An inverse design method was proposed by integrating the methods of BPNN, GA and EFDC to determine the optimal discharge flow rate of tributary rivers to ensure the required water quality conditions at CCMS. This method was applied to design maximum discharge of tributary rivers in a rainstorm period. The reliability of the method was verified by an example studied for the water quality control problem in Haihe River (main stream). The optimal discharges of tributary rivers were obtained using the inverse design method and verified by EFDC simulation. The main conclusions are listed in the following paragraph.

While the inlet flow rate of the main stream increases, the total discharge of tributary rivers into the main stream increases in a rainstorm period. The results revealed that the optimization plans ensured the water quality requirements at CCMS. For the present example, the concentration of COD was the limiting factor. For the rainfall of fifty years recurrence period, when the inlet flow rate of the main stream was 0 m³/s, 30 m³/s, 50 m³/s, 100 m³/s and 200 m³/s, the totally optimal discharge of five tributary rivers was 5.7 m³/s, 12.5 m³/s, 18.6 m³/s, 33.4 m³/s and 61.8 m³/s, respectively.
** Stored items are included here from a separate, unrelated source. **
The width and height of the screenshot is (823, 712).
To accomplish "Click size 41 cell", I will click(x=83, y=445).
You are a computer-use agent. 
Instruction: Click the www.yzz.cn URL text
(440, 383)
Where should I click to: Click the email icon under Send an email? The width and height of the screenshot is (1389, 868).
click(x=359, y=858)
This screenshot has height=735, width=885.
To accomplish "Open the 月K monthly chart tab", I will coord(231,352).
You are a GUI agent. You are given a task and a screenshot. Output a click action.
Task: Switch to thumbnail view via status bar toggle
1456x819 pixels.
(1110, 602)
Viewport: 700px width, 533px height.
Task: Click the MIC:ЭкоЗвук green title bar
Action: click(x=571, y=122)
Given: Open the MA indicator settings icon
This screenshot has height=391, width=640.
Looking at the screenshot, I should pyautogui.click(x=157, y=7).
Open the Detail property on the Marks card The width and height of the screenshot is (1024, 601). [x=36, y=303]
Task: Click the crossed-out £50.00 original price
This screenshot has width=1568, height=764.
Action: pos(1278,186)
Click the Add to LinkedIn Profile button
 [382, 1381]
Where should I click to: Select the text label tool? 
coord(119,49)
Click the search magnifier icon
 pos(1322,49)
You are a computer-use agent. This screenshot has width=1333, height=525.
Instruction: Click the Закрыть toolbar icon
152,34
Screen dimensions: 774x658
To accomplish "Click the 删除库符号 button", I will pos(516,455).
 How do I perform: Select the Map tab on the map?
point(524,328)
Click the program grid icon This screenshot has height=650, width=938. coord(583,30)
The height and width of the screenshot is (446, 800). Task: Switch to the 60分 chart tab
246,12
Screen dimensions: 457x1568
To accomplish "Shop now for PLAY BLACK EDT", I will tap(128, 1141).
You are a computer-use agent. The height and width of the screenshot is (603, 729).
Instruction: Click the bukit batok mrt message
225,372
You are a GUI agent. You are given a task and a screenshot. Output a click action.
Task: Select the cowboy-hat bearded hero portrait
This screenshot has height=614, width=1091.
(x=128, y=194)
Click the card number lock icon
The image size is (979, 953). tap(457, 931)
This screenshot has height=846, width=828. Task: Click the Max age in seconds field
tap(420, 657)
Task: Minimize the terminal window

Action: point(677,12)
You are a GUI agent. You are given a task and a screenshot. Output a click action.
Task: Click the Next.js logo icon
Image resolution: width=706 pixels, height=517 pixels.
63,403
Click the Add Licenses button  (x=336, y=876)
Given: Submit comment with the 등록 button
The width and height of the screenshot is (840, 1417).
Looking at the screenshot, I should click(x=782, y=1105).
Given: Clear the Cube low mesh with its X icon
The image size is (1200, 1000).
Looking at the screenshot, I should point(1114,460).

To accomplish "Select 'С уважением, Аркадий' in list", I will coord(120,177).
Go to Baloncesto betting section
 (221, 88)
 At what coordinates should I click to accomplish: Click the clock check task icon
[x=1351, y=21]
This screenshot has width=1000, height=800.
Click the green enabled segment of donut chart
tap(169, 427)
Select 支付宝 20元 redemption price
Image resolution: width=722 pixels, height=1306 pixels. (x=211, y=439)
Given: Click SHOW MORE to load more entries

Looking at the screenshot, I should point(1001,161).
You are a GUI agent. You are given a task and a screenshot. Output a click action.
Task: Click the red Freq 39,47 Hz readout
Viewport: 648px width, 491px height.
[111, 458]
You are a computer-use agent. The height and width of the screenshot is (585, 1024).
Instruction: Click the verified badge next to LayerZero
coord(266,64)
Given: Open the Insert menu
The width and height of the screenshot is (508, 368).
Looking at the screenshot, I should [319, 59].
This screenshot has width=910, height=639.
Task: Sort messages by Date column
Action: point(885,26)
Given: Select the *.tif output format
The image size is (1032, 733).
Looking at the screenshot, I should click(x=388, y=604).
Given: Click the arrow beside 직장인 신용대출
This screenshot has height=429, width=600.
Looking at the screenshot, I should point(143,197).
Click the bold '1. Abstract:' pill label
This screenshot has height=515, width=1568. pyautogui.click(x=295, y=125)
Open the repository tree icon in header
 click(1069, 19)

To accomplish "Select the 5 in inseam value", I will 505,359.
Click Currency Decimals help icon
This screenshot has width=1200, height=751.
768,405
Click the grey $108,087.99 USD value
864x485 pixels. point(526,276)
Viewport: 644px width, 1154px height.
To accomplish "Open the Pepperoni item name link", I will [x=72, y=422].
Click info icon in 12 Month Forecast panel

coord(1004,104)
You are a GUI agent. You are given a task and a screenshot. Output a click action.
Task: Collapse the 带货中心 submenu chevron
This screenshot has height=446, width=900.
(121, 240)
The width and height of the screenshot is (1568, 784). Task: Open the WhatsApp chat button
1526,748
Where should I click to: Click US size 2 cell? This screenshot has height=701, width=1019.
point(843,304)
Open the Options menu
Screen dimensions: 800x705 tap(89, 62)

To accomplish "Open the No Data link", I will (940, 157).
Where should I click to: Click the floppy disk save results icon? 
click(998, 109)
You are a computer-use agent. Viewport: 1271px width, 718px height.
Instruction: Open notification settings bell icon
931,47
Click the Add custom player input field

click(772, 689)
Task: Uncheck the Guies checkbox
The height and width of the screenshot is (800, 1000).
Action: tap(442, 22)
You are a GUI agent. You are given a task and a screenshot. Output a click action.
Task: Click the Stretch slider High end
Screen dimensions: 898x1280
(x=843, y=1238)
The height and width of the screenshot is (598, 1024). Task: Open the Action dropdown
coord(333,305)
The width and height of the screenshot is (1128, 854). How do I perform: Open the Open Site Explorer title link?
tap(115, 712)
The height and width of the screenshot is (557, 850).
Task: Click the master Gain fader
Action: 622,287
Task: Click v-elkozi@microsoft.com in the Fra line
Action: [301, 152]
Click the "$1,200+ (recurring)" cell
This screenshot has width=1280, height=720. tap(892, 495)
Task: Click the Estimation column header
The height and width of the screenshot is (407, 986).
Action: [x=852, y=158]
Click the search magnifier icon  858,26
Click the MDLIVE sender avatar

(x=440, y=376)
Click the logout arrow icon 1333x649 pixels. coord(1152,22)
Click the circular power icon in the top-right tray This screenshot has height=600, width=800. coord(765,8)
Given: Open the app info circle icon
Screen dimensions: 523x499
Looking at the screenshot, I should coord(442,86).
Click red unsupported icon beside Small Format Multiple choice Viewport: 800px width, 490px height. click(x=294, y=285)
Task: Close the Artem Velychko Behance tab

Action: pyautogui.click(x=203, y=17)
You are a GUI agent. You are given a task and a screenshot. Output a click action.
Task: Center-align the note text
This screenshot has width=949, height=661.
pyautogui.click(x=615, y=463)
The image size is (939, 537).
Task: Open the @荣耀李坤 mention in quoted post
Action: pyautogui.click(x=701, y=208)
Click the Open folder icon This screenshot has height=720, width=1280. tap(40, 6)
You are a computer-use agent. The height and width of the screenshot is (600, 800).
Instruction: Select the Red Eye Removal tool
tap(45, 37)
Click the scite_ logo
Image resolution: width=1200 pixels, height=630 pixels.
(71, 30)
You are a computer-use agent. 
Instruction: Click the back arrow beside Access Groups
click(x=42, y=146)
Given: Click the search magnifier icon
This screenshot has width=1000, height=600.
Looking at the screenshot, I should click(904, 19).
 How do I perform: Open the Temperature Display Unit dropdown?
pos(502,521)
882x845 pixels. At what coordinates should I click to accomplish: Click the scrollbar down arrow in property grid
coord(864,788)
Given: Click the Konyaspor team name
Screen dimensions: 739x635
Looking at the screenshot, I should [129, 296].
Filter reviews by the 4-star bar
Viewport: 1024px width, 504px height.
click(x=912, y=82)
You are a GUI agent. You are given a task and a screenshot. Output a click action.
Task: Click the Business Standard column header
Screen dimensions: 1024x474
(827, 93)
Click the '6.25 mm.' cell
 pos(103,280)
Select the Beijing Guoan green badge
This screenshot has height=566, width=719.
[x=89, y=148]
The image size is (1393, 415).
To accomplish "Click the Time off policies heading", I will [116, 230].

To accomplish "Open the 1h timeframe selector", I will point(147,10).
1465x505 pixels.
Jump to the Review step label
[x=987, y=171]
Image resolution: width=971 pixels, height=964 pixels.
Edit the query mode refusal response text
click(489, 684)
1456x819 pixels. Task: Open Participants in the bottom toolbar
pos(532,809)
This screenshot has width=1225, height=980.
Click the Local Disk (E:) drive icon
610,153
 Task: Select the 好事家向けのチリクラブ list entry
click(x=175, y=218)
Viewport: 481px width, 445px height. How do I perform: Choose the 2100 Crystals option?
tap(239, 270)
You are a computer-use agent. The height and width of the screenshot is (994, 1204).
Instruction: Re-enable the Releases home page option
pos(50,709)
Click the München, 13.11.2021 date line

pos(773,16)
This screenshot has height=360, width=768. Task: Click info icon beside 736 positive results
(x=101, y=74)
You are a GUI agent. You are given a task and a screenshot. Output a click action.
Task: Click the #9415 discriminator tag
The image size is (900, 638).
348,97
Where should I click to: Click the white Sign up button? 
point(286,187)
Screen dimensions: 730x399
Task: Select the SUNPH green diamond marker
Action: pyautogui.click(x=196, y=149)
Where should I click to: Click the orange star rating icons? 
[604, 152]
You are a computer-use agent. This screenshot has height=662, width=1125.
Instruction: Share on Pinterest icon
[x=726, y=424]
The details for discharge rate of each tributary river have been described earlier in this text. The discharges of tributary rivers should be controlled by sluice gates according to the optimized results. The present method was proved to be highly efficient for determining the optimal discharges of tributary rivers into the main stream in a rainstorm period. In addition, the required water quality condition at CCMS was satisfied and the limiting factors of each plan were determined using the proposed inverse design method. The results showed that the present inverse design method has important application value for main stream water quality control and management.

This work was supported by the key project in the control and management of national polluted water bodies (2017ZX07106001).

All relevant data are included in the paper or its Supplementary Information.